Ramnath Subburaman, the principal author of the paper, then suggested that they study mental health issues.

“One of the most common things you confront every day is mental health issues,” said Subburaman. “If people are depressed and have other mental health conditions, it is difficult for them to get other diseases under control.”

In Kaula Bandar, where access to resources necessary for survival, such as water, is limited, mental health issues can have serious implications for survival. If someone is unable to get out of their house for days on end, for instance, they might miss the one day on which they receive water supply past midnight.

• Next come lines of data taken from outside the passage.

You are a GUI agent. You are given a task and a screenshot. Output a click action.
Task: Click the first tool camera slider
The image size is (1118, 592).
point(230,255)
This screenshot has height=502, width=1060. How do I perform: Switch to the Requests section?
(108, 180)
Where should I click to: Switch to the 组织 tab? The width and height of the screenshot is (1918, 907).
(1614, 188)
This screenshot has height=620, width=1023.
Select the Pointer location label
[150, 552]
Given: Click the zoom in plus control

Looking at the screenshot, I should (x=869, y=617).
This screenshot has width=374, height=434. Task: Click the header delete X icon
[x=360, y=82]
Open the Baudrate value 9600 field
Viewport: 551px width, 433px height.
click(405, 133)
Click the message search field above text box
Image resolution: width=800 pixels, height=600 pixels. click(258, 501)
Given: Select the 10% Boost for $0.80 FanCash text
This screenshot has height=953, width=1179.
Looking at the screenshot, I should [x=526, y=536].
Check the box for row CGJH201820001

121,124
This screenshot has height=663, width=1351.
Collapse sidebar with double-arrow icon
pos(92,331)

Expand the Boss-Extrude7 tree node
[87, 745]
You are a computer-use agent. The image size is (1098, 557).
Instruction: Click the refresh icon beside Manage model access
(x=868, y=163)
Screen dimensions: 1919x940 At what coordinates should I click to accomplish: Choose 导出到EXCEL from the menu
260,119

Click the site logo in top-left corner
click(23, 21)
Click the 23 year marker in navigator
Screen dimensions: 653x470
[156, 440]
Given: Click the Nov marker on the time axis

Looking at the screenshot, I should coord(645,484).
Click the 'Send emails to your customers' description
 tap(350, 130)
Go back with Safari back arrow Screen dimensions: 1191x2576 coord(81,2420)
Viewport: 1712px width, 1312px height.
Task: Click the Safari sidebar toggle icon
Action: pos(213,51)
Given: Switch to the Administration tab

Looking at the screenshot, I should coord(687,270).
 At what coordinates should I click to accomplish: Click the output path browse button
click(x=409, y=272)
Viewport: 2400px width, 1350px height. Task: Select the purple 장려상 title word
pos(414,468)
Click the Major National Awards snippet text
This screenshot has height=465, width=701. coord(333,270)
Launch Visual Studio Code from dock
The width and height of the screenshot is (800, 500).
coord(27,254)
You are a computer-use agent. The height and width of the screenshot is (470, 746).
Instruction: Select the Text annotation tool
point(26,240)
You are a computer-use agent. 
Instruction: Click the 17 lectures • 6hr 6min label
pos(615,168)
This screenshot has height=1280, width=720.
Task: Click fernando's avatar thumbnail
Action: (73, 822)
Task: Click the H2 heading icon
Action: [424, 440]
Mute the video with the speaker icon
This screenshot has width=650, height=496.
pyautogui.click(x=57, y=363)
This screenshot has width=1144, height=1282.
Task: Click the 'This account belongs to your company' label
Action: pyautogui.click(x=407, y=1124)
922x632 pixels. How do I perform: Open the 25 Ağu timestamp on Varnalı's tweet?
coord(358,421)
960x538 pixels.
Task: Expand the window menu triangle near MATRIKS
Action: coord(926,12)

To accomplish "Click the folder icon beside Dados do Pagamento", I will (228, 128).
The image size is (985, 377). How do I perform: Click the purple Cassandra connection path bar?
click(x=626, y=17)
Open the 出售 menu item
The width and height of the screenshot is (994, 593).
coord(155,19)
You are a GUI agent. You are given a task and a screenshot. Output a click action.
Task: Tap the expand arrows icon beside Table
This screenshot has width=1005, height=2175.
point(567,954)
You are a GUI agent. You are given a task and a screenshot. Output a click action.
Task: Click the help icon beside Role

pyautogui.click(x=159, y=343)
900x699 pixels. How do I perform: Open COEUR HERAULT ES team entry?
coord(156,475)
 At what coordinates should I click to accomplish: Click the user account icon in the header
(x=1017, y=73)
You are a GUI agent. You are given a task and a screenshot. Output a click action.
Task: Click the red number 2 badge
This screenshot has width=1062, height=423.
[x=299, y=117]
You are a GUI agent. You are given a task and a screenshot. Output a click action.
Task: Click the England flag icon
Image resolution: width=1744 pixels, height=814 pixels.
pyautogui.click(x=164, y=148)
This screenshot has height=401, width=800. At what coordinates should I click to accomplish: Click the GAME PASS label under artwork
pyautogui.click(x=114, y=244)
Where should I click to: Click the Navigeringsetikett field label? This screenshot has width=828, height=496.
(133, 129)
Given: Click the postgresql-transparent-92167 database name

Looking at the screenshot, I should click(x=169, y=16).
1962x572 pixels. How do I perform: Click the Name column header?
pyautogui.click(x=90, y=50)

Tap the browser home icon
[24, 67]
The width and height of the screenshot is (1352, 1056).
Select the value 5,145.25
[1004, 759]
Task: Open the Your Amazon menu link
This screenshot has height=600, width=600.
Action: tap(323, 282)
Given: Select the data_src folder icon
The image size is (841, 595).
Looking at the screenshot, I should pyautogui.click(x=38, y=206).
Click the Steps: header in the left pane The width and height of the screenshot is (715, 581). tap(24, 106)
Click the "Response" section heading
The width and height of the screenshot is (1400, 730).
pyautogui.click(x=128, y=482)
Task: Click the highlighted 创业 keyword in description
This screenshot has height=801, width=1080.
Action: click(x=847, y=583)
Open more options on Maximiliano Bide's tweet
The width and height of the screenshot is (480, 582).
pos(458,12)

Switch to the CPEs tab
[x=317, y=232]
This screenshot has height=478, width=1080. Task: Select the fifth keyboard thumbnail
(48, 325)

“These are scientific questions, but they are also sociological and philosophical ones,” Subburaman added. “In a community barred from basic living conditions, what does it mean to go to school, to work, to live in the densest settlements on earth?”

Mapping Kaula Bandar


Baliram Boomkar conducting a survey. Photo credit: PUKAR

Kaula Bandar derives its name from kaul, the Marathi word for tiles. Ships brought to this wharf often carried Mangalore tiles. Among other settlements on these wharves are Reti Bandar (for sand) and Koyla Bandar (for coal).

Kaula Bandar’s earliest inhabitants were Tamil migrants shipped in to work at Darukhana. These remain the primary owners of the housing in the slum. Other residents, including, most recently, migrants from Uttar Pradesh and Bihar, rent rooms from them.

Living conditions are dire. Adults often have to sleep in sitting positions because they have no room to stretch out. As Kaula Bandar is not legally recognised, it gets no access to water, which means that residents often have to steal water from the nearby fire station.

The PUKAR team first identified the prevalence of mental disorders using a General Health Questionnaire. They then tried to see how living conditions in the slum impacted this.

“A lot of people first told us to go away, but when we kept coming back, they would tell us all their problems,” said Kajal Chaube, 19, another barefoot researcher. “They have to feel that we are family. This worked because we are from the community.”

Reacting with suspicion

Residents initially reacted to the survey with suspicion. When initially told about the purpose of the survey, they dismissed it, saying that nobody in their house was “mental”. But when probed further about their stresses and anxieties, they admitted to having headaches and worrying about the pressures of their daily lives.

Just the process of talking about their stresses was cathartic. One woman said in a group discussion that nobody had ever bothered to listen to her problems before. After the researchers finished a survey, people often referred them to others who they said would benefit from being able to talk about their problems.

The team referred those who crossed a certain score on the questionnaire to Dr Shubhangi Parkar, a mental health specialist at the KEM Hospital, for further treatment.

“Everyone knows about tuberculosis, but nobody thought tension was something doctors can cure,” said Boomkar. “When we asked them about tension, they said of course it was not something they would go to a doctor for.”